(WRITTEN INSTRUCTION A):
By approximately how much did the newly filed rates raise premiums for the three-month period ended June 30, 2016, according to the title insurance filing excerpt?
(WRITTEN INSTRUCTION B):
Reproduce the title insurance filing excerpt between "The Company derives" and "and investment returns.", inclusive.
(WRITTEN INSTRUCTION C):
Resume the title insurance filing excerpt after its last sentence.

(PROVIDED PASSAGE):

•••

During the quarter ended March 31, 2016, the North Carolina Rating Bureau, which establishes premium rates for certain types of insurance in North Carolina, including title insurance, and of which Investors Title Insurance Company is a member, filed new premium rates that took effect on April 1, 2016.  The newly filed rates positively impacted premiums by approximately $615,000 for the three-month period ended June 30, 2016.

Other Revenues

Other revenues primarily include other fee income, trust income, management services income, exchange services income, state tax credit income and income related to the Company’s equity method investments. Other revenues were $2,885,302 and $4,937,486 for the three- and six-month periods ended June 30, 2016 respectively, compared with $2,960,575 and $5,107,501 for the same prior year periods. The decrease for the three- and six-month periods ended June 30, 2016, primarily related to decreases in earnings of unconsolidated affiliates, partially offset by increases in revenue from exchange services, management services, trust and investment management services and title fees.


28



Investment Related Revenues

Investment income and realized gains and losses from investments are included in investment related revenues.

Investment Income

The Company derives a substantial portion of its income from investments in municipal and corporate bonds and equity securities. The Company's title insurance subsidiaries are required by statute to maintain minimum levels of investments in order to protect the interests of policyholders. The Company’s investment policy is designed to comply with regulatory requirements and to balance the competing objectives of asset quality and investment returns.  

In formulating its investment strategy, the Company has emphasized after-tax income and principal preservation.  The Company’s investments are primarily in bonds and, to a lesser extent, equity securities.  The effective maturity of the majority of the bonds is within 10 years.  The Company’s invested assets are managed to fund its obligations and evaluated to ensure long term stability of capital accounts.

As the Company generates cash from operations, it is invested in accordance with the Company’s investment policy and corporate goals.  The Company’s investment policy has been designed to balance multiple goals, including the assurance of a stable source of income from interest and dividends, the preservation of principal, and the provision of liquidity sufficient to meet insurance underwriting and other obligations as they become payable in the future.  Securities purchased may include a combination of taxable bonds, tax-exempt bonds and equity securities.  The Company strives to maintain a high quality investment portfolio.  Interest and investment income levels are primarily a function of general market performance, interest rates and the amount of cash available for investment.

•••

(DATA EXTRACT):
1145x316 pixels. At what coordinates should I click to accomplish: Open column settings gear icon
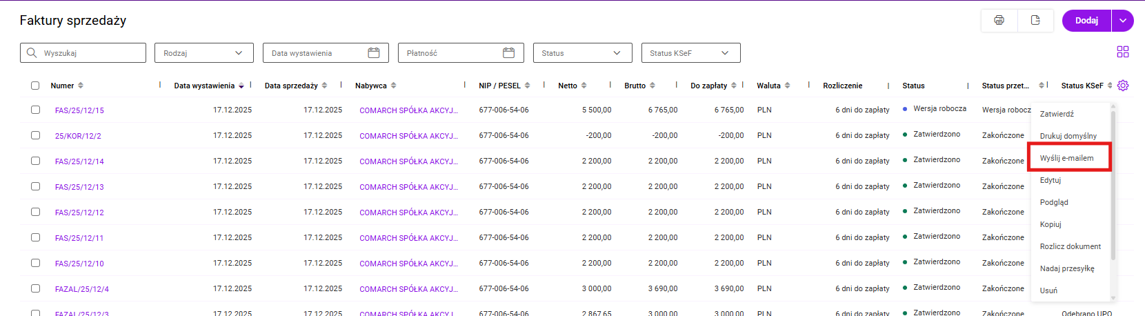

•••

(EXERCISE RESPONSE A):
Approximately $615,000.

(EXERCISE RESPONSE B):
The Company derives a substantial portion of its income from investments in municipal and corporate bonds and equity securities. The Company's title insurance subsidiaries are required by statute to maintain minimum levels of investments in order to protect the interests of policyholders. The Company’s investment policy is designed to comply with regulatory requirements and to balance the competing objectives of asset quality and investment returns.

(EXERCISE RESPONSE C):
Investment income was $1,167,005 and $2,318,016 for the three- and six-month periods ended June 30, 2016 respectively, compared with $1,131,487 and $2,309,526 for the same prior year periods. The increase in investment income for the three- and six-month periods ended June 30, 2016 was due to higher levels of interest received.

Net Realized (Loss) Gain on Investments

Dispositions of equity securities at a realized gain or loss reflect such factors as industry sector allocation decisions, ongoing assessments of issuers’ business prospects and tax planning considerations.  Additionally, the amounts of net realized investment gains and losses are affected by assessments of securities’ valuation for other-than-temporary impairment.  As a result of the interaction of these factors and considerations, the net realized investment gain or loss can vary significantly from period to period.
The net realized (loss) gain on investments was $(14,828) and $135,002 for the three- and six-month periods ended June 30, 2016 respectively, compared with $925,164 and $939,967 for the same prior year periods. The net realized gain on investments for the six-month period ended June 30, 2016 includes impairment charges of $115,238 on certain investments that were deemed to be other-than-temporarily impaired, offset by a net realized gain on the sales of investments and other assets of $250,240. The net realized gain on investments for the six-month period ended June 30, 2015 includes impairment charges of $11,149 on certain investments that were deemed to be other-than-temporarily impaired, offset by a net realized gain on the sales of investments and other assets of $951,116. Management believes unrealized losses on remaining fixed income and equity securities at June 30, 2016 are temporary in nature.

The securities in the Company’s investment portfolio are subject to economic conditions and market risks.  The Company considers relevant facts and circumstances in evaluating whether a credit or interest-related impairment of a security is other-than-temporary.  Relevant facts and circumstances include the extent and length of time the fair value of an investment has been below cost.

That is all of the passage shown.